#### YOUR INSTRUCTIONS
Every line of the data that includes "This" should be copied out.

Entries taken from a collection:
····················

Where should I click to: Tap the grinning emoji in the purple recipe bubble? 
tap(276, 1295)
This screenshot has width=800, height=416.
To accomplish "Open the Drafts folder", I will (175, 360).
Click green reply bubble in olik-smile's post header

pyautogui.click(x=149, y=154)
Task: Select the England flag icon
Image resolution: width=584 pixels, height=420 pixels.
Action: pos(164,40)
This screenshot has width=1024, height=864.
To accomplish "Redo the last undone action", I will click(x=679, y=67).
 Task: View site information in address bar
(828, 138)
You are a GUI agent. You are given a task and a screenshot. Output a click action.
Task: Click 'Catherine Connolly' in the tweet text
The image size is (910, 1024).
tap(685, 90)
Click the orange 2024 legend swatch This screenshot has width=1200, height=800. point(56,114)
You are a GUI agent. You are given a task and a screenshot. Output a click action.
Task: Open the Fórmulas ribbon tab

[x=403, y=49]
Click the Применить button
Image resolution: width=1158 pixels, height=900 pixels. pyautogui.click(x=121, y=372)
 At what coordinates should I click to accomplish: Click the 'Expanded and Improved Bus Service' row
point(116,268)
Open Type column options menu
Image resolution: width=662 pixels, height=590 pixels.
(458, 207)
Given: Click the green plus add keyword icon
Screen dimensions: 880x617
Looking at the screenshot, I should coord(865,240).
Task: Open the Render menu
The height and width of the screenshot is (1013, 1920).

····················

#### ANSWER BOX
This screenshot has width=800, height=416.
This screenshot has width=1024, height=864.
Click the orange 2024 legend swatch This screenshot has width=1200, height=800. point(56,114)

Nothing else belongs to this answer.